_First principles

Our philosophy.

Models are getting better. That does not make it safe to give them permanent keys, unchecked budgets, or permission to move customer data. Threshold puts real actions behind a runtime that can verify, refuse, and leave a record.

I.
The architectural mistake

Most agents are built on the wrong boundary.

For most of the last two years, agentic AI has been built on a default that's about to break a lot of companies. The model that decides what to do is also the process that does it.

The same statistical engine drafts the email and sends it. Drafts the refund and issues it. Drafts the commit and pushes it. The model reasons, then the same process reaches for the credential and takes the action.

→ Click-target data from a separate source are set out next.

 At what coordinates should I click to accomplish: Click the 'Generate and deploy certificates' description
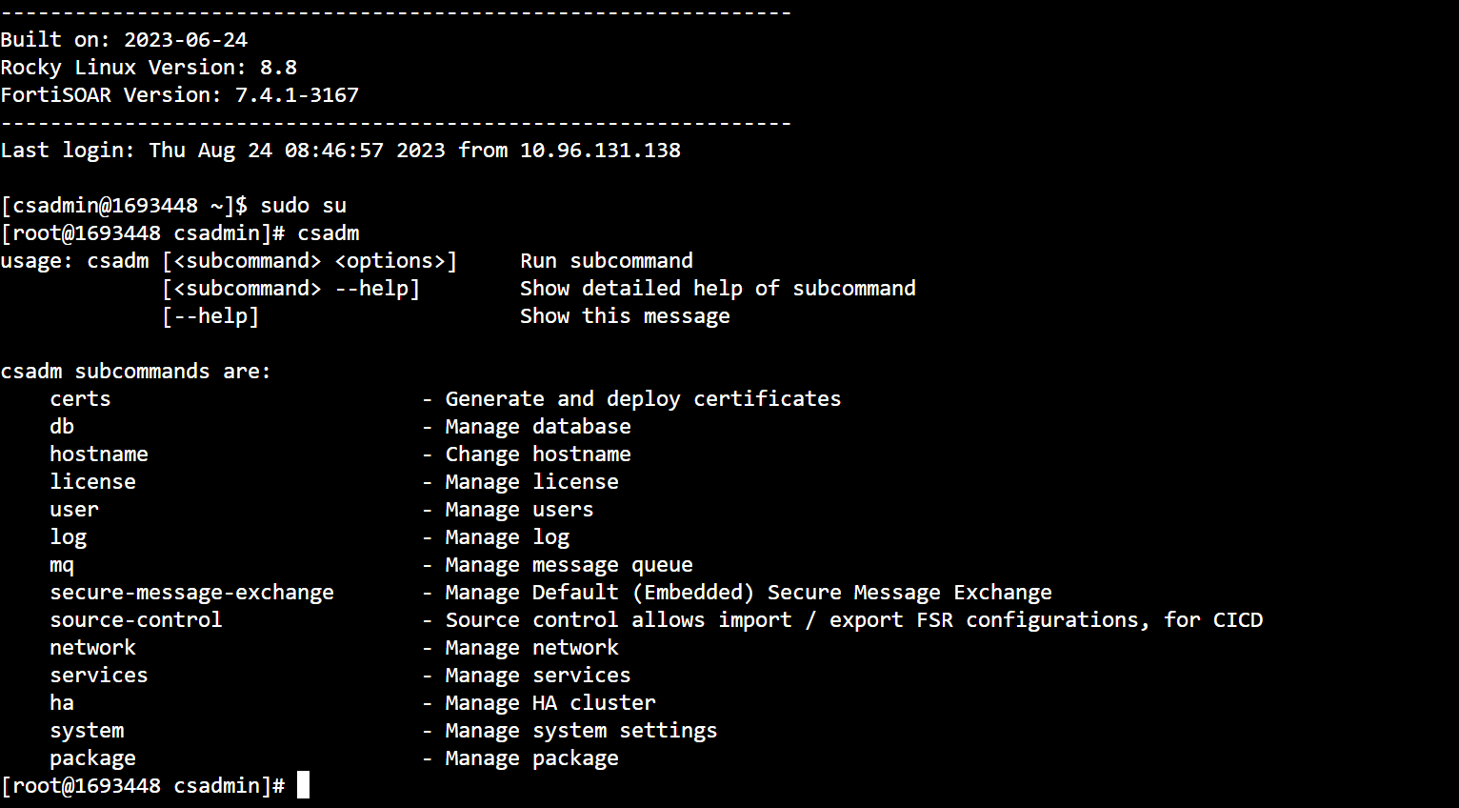(x=643, y=398)
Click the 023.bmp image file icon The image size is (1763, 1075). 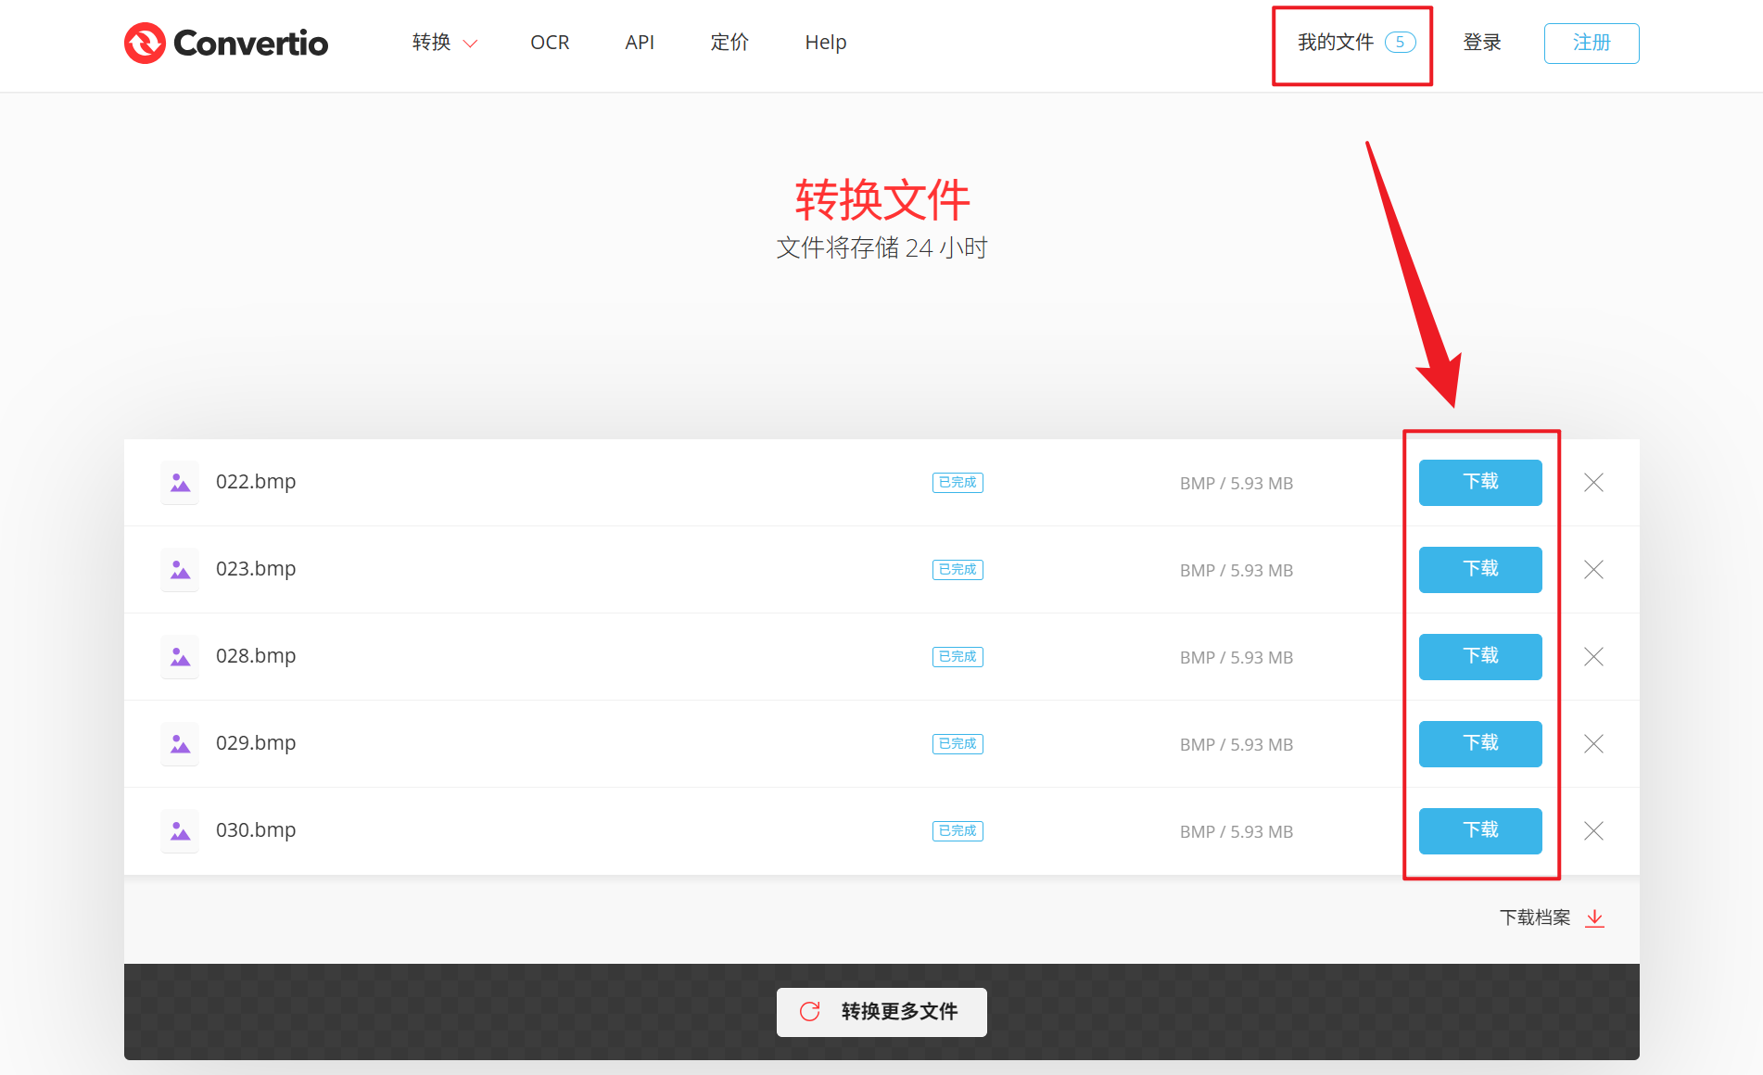tap(179, 569)
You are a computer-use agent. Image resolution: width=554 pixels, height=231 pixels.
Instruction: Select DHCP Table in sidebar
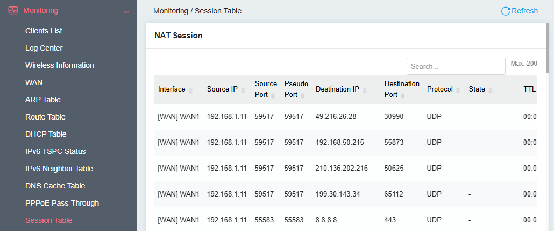coord(46,134)
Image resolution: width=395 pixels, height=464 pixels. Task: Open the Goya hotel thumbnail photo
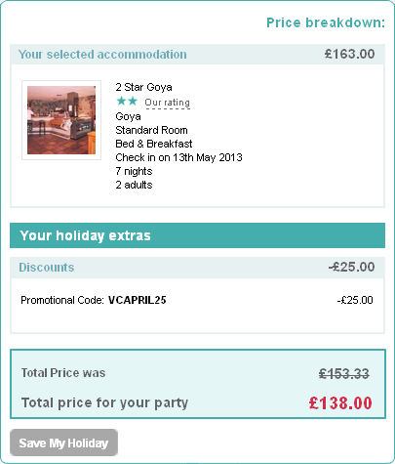click(x=61, y=120)
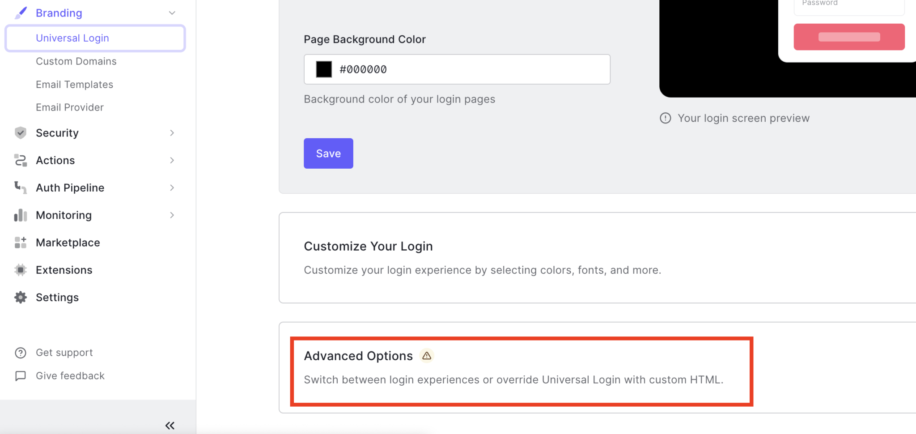Open the Universal Login page

click(x=72, y=38)
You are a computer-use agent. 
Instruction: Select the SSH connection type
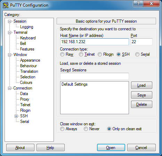[119, 54]
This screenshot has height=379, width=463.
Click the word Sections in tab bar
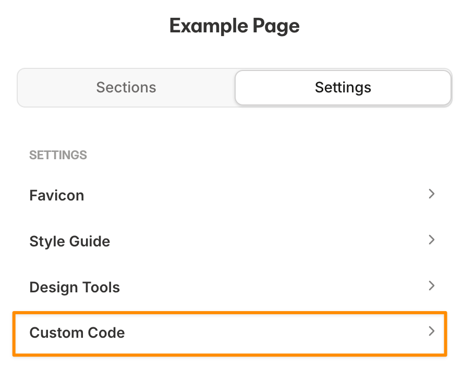point(126,87)
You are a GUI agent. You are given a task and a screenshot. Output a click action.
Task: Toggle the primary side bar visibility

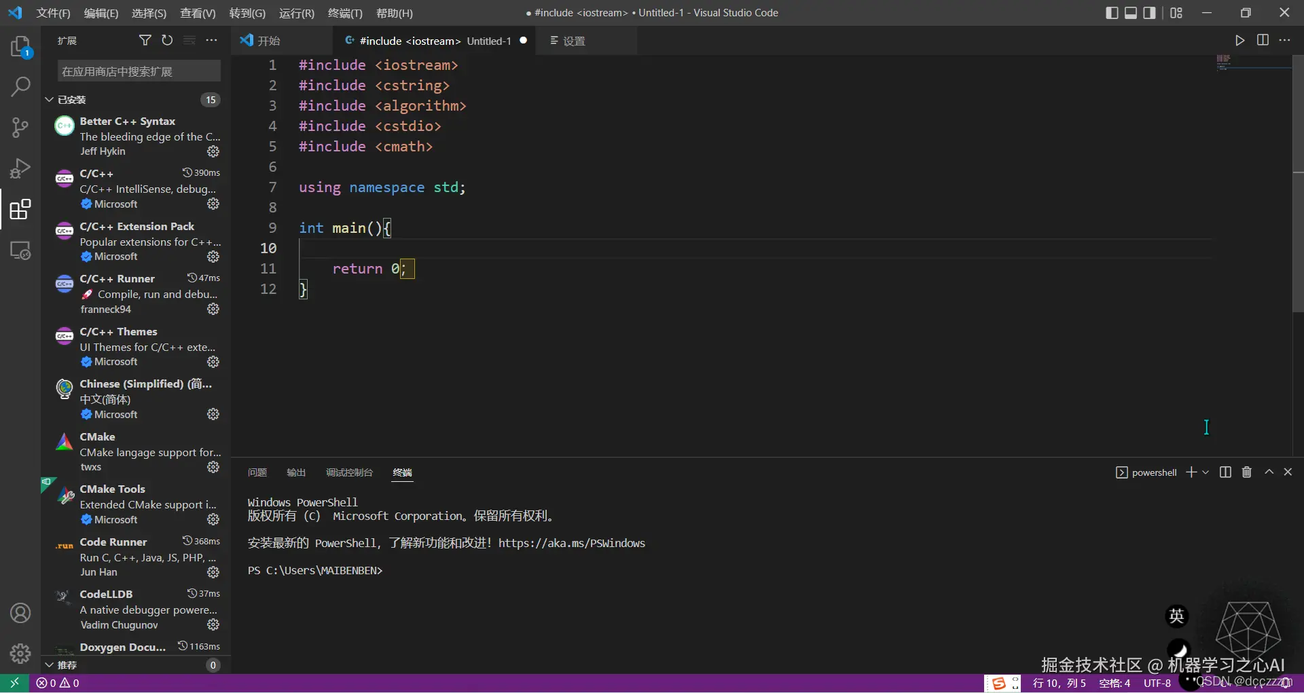[x=1112, y=13]
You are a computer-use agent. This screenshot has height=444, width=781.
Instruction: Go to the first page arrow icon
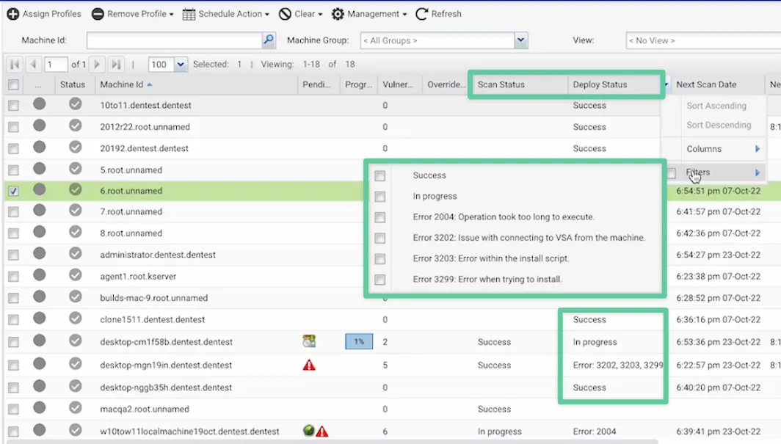[x=14, y=65]
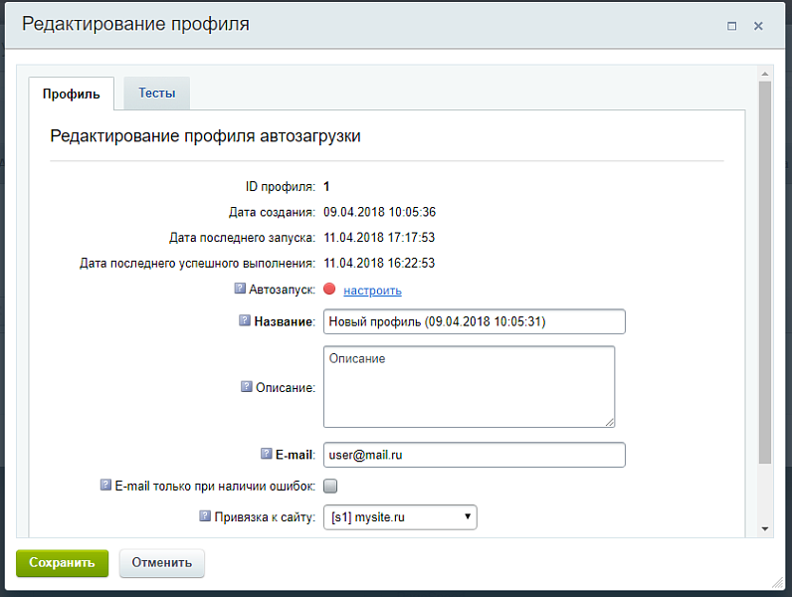Select the Профиль tab

[71, 94]
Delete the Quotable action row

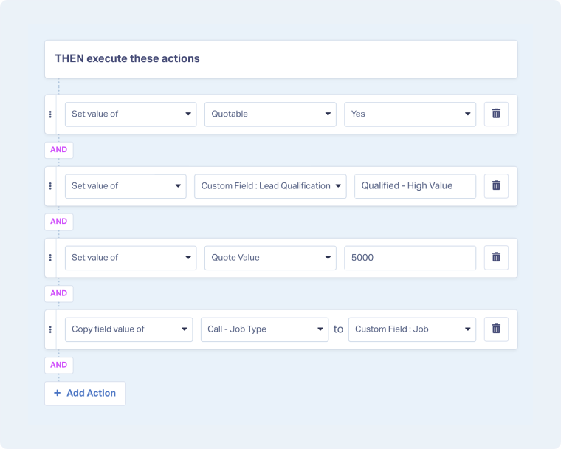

This conflation is the source of every failure category that's keeping enterprise AI out of production. Prompt injection. Data exfiltration. Intention drift across long chains. Audit logs nobody trusts. Blast radius nobody can bound. Credentials sitting in environment variables waiting to be exfiltrated.

They come from the same design mistake.

Reasoning and authority should not live in the same process.
II.
Why detection is not the answer

An arms race the defender cannot win.

The current vendor response is to add a layer of detection, a guardrail that watches what the agent does and flags it if something looks off. This is a respectable fallback. It will catch some bad outputs.

It will not catch the ones that matter.

The detection layer is in an arms race with the same model architecture it's detecting, trained on the same kinds of data, run by the same kinds of companies. A bad sentence written by a competent attacker does not look meaningfully different from a normal one. The arms race has only one credible end, and it isn't an end the defender wins.

By the time a detector flags something, the action is already in flight. The API call has fired. The email has sent. The money has moved. The detector tells you what just happened. It cannot tell you what shouldn't have happened.

Safety that arrives after the action arrives too late.
III.
The structural answer

The model can decide. The runtime executes.

Pull execution out of the agent. The model can reason about what should happen. The runtime decides whether the action is allowed to happen.

Credentials live with us, not the agent. Audit logs are written by us, not the agent. Limits are enforced at the request layer, not announced in a Slack alert after something has already broken.

When the agent decides to issue a refund, the decision becomes a structured request to us. We hold the credential. We check the request against your policy. We refuse if the lineage is wrong. We sign every approval and every refusal with a key the agent does not possess.

It sounds simple. It is. The simplicity is the point.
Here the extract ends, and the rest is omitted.